Trwa ładowanie...
Zaloguj
Notowania
Przejdź na
oprac. TOS
|
aktualizacja

Kilkaset milionów złotych na odprawy. Gigantyczne koszty zwolnień w PKP Cargo

15
Podziel się:

Ponad cztery tysiące pracowników PKP Cargo ma stracić pracę. To założenia wstępnego planu naprawczego spółki, który ma jej pozwolić na dalsze funkcjonowanie. Jednak odprawy będą bardzo kosztowne. Firmy na to nie stać, więc mogą one zostać pokryte z Funduszu Gwarantowanych Świadczeń Pracowniczych.

Kilkaset milionów złotych na odprawy.
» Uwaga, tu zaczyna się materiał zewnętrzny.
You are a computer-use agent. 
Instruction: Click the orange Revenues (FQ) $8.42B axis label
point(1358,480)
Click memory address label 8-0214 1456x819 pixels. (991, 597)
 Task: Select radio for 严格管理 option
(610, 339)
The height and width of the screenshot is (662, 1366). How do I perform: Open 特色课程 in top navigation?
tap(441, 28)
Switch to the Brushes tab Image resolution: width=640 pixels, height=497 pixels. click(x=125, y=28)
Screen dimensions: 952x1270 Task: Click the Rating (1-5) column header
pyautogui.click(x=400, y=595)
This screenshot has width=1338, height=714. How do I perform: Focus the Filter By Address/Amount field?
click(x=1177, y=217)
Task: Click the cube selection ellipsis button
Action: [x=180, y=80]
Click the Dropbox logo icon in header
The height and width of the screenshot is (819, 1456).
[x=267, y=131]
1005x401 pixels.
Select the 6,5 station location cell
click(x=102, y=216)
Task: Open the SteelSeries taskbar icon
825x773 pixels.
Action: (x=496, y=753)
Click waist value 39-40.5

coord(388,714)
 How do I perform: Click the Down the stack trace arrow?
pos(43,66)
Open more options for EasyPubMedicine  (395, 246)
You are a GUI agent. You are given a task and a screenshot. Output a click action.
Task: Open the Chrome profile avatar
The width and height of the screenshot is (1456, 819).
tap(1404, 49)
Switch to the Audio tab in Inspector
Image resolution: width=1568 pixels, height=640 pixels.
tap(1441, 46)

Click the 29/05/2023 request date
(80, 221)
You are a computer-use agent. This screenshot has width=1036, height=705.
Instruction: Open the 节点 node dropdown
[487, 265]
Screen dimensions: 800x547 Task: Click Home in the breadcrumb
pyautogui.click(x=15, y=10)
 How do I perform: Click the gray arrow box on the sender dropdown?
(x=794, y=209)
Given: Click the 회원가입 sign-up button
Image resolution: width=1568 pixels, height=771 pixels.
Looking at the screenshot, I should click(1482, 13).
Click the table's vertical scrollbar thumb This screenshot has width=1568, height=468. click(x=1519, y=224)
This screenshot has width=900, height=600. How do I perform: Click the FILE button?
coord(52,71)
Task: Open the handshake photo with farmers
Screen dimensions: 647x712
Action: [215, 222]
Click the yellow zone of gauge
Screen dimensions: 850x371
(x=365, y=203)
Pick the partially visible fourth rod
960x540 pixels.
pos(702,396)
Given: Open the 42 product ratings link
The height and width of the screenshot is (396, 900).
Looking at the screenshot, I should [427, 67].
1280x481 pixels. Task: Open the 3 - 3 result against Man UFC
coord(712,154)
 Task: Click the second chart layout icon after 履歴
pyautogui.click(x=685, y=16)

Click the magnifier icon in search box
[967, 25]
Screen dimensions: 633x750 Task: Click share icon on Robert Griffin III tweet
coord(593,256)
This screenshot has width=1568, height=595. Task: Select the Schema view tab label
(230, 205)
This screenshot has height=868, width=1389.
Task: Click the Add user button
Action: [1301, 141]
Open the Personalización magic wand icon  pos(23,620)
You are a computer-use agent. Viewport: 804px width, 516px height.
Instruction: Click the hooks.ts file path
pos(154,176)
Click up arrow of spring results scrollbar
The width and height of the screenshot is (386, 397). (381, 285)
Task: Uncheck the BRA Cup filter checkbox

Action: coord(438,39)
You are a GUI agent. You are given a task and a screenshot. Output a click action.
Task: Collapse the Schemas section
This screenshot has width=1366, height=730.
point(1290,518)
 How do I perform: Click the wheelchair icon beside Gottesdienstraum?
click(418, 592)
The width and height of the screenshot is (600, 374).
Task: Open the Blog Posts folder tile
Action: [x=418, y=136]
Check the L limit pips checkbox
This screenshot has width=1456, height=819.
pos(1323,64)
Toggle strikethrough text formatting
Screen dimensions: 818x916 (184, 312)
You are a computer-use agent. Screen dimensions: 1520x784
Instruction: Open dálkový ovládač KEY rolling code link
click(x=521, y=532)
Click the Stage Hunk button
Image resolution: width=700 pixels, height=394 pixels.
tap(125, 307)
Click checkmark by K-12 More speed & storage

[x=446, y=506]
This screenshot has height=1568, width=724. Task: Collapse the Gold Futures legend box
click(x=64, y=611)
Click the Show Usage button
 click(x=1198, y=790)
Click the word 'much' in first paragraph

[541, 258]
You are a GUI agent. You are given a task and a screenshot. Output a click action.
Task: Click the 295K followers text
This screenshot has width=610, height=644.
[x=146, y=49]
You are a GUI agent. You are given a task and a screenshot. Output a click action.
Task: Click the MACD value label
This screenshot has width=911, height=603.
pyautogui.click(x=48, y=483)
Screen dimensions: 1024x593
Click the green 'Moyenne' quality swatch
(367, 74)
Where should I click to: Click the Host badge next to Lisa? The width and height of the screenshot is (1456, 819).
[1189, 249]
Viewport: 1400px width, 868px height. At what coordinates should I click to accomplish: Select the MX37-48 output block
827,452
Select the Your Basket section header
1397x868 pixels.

Gigantyczne koszty zwolnień w PKP Cargo
Kilkaset milionów złotych na odprawy. Gigantyczne koszty zwolnień w PKP Cargo (Adobe Stock, Sven Kreutzer, Wirestock Creators)

W ubiegły czwartek Sąd Rejonowy w Warszawie otworzył postępowanie restrukturyzacyjne PKP Cargo. Dzień wcześniej zarząd spółki zdecydował o przeprowadzeniu zwolnień grupowych w zakładach i centrali firmy. Mają one objąć do 30 proc. zatrudnionych, czyli do 4142 pracowników w różnych grupach zawodowych.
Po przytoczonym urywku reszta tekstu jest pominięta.